Reputation: 110093
For performance reasons, are recursions ever replaced with while
loops? I know the code looks much uglier, but let's take the following example:
void print_countdown(long long n) {
if (n!=0) {
printf("Placeholder for a function\n");
print_countdown(n-1);
} else
printf("Done!\n");
}
If the number is 1 million, then this will have an overhead of:
n
var (saved from rdi, put back in rdi for the recursive call, if the recursive work includes a function call, otherwise it can stay in rdi.)call func
push rbp ... pop
function prologue or something else for stack alignment, depending on optimization level and compiler choices.In other words, while the code is readable, for anything like > 1000 loops, this seems to be better rewritten to something like:
void print_countdown(long long n) {
while (n < MAX_LOOPS) {
if (n!=0) {
printf("Placeholder for a function\n");
n = n-1;
} else
printf("Done!");
}
}
The assembly code (Godbolt) also looks much, much simpler in the while
format -- ~20 lines vs ~40 lines.
Is it common to do this kind of loop-rewriting, and are there ever times in a recursive function call where it cannot be re-written to a loop
?
Upvotes: 3
Views: 1399
Reputation: 104474
Yep.
Proof: https://godbolt.org/z/EqbnfY
This code
#include <stdio.h>
void print_countdown(long long n) {
if (n!=0) {
// do_something
print_countdown(n-1);
} else
printf("Done!\n");
}
Generates this assembly with the x86-64 Clang compiler and -O2
optimizations (the compiler even generates the comments too!)

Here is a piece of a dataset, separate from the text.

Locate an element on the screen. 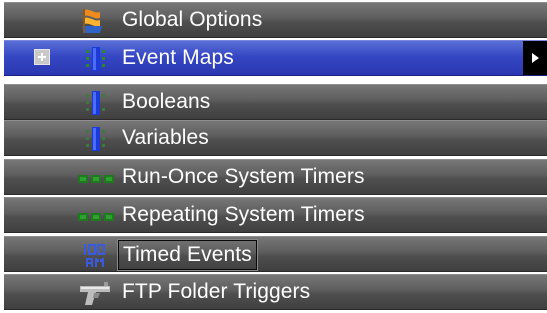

print_countdown(long long): # @print_countdown(long long)
mov edi, offset .Lstr
jmp puts # TAILCALL
.Lstr:
.asciz "Done!"
Other compilers generate similar results.
Upvotes: 3
Reputation: 3256
Yes, tail call elimination is a common optimization. If you haven't seen it yet, check out https://en.wikipedia.org/wiki/Tail_call, which talks about this topic in detail.
The GCC, LLVM/Clang, and Intel compiler suites perform tail call optimization for C and other languages at higher optimization levels or when the
-foptimize-sibling-calls
option is passed. Though the given language syntax may not explicitly support it, the compiler can make this optimization whenever it can determine that the return types for the caller and callee are equivalent, and that the argument types passed to both function are either the same, or require the same amount of total storage space on the call stack.
The Wiki page also has an assembly example of how an optimizer might revise a recursive routine to a loop.